The Springfield-Greene County Park Board’s Timmons Hall will celebrate Black History Month in February with two events highlighting history and contributions of African Americans in Springfield.
The Feb. 1 People’s History Café will offer a variety of events 11 a.m.-2:30 p.m., including:
11 a.m.: Welcome and introductions
11:30 a.m.: “Money Couldn’t Buy,” a show-and tell-history skit by community youth based on Springfield history complied by Irv Logan, Jr.
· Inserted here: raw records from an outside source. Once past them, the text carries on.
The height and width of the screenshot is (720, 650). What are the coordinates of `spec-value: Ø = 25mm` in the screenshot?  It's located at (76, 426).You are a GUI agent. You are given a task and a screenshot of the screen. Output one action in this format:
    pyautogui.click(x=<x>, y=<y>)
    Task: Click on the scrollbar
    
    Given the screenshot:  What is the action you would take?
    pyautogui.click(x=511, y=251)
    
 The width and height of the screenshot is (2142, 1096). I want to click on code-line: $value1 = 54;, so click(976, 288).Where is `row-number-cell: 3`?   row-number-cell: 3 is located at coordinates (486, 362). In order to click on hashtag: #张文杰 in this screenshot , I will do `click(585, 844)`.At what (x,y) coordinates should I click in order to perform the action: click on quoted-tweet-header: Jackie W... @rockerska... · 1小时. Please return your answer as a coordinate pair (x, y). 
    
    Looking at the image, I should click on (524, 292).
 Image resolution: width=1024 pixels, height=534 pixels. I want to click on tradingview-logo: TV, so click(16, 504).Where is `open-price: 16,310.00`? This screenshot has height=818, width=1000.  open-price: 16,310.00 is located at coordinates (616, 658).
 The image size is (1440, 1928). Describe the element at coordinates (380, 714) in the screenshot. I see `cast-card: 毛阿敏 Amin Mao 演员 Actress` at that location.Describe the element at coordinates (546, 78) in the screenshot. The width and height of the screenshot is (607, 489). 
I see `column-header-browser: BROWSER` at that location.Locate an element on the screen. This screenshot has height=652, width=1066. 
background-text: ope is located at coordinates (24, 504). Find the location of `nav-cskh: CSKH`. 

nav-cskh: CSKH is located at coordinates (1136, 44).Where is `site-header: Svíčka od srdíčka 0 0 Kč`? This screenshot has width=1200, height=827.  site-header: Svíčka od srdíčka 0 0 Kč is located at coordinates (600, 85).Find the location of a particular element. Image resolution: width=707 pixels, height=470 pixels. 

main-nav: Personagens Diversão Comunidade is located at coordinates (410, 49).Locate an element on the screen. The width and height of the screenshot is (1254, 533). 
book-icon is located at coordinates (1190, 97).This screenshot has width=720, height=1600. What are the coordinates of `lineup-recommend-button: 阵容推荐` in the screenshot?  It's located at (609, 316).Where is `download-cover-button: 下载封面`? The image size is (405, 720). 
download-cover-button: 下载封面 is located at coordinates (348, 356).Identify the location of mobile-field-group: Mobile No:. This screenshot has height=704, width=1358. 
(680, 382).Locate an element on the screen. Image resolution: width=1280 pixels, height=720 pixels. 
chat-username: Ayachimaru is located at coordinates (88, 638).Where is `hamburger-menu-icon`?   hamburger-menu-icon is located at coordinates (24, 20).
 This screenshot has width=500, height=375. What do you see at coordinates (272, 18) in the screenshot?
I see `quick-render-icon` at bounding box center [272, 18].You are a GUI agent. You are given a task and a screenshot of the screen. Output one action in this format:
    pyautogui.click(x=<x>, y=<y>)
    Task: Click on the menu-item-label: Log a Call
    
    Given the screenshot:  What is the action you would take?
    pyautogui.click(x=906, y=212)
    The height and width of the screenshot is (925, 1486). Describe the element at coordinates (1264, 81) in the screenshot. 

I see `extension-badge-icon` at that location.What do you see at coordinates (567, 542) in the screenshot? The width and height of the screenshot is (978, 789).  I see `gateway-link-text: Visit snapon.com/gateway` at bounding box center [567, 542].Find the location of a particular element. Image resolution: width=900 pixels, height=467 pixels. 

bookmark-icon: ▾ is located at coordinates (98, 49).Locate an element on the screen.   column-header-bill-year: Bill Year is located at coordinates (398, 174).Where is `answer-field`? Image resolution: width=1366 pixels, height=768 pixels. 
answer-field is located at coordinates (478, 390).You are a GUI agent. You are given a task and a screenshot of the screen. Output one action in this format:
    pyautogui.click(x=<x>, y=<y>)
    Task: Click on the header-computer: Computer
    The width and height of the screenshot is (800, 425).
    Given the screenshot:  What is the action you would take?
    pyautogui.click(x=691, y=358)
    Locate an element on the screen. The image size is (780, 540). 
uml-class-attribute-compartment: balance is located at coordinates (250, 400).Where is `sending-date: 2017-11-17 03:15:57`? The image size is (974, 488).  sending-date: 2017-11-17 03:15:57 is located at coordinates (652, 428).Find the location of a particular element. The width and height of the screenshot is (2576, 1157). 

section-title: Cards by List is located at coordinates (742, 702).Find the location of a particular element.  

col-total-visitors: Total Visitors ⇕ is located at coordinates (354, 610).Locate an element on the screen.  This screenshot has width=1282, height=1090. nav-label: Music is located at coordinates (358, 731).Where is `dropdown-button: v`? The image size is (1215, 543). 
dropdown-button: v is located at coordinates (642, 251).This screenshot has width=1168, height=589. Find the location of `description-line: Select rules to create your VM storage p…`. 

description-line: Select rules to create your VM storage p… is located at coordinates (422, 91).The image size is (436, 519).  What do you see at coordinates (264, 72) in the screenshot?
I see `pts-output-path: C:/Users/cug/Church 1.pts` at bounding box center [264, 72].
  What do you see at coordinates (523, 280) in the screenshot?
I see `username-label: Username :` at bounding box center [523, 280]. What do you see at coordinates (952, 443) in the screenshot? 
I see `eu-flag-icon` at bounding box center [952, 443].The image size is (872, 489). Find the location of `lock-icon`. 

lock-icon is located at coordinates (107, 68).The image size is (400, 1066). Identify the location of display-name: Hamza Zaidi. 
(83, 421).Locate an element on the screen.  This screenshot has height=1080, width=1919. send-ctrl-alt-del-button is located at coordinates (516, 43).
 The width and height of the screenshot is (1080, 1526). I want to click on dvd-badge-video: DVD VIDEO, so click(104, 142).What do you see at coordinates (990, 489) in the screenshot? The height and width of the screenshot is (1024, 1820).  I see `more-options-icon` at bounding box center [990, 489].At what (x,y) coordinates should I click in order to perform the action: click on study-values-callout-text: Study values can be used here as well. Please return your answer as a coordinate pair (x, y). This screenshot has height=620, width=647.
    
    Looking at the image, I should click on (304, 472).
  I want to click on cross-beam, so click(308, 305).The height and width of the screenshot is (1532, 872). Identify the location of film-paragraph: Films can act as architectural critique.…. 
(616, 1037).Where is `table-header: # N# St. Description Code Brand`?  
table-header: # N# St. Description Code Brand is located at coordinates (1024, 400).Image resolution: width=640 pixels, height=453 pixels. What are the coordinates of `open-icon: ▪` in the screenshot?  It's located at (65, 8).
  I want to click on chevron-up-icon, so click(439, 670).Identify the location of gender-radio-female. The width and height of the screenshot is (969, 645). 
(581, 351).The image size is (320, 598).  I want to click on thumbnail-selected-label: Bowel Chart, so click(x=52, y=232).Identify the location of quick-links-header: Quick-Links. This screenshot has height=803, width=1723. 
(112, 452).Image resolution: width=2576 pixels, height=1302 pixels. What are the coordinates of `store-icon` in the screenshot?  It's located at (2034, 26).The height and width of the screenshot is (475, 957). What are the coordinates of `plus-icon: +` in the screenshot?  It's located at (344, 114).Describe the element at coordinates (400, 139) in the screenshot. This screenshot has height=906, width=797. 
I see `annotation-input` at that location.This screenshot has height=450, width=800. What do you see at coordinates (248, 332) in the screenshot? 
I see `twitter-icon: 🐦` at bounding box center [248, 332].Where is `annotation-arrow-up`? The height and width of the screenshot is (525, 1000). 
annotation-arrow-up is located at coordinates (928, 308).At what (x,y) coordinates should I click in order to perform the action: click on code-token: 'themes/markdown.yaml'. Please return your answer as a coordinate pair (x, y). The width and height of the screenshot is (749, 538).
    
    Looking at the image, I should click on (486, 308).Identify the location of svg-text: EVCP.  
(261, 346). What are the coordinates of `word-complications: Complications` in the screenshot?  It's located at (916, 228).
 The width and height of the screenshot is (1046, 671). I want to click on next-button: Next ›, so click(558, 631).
12:45 p.m.: Intermission and refreshments
1 p.m.: Panel discussion: African-Americans in the Medical Profession, led by J.R. Chappell, NAACP Health Committee chair, to inspire youth to consider health care careers.
2:30 p.m: Open exhibits for all ages
The People’s History Café is free and open to the public.
On Feb. 8, the Timmons Hall History Spotlight event focuses on “The Milly Project,” a play written and produced by Willard High School teacher Kendra Chappell, with research assistance from her students.
The play tells the account of Milly Sawyers, a slave in Springfield who won her freedom in 1836 and was later dragged and beaten in the streets by an angry mob. The account was discovered in 2018 by former News-Leader reporter Giacomo Bologna and Greene County Archives director Connie Yen. Chappell and her students have performed the play several times.
The Feb. 8 event includes a conversation with director and cast, 11 a.m.- 1 p.m. Seating is limited and reservations are required at 417-864-1171.
Timmons Hall, formerly known as Timmons Temple, officially opened to the public in 2019 following relocation to Silver Springs Park in 2015 and years of restoration work managed by Friends of Timmons Temple. The former church now serves as an event facility offering historical, cultural and educational opportunities, owned and operated by the Park Board and under the direction of Christine Peoples, coordinator.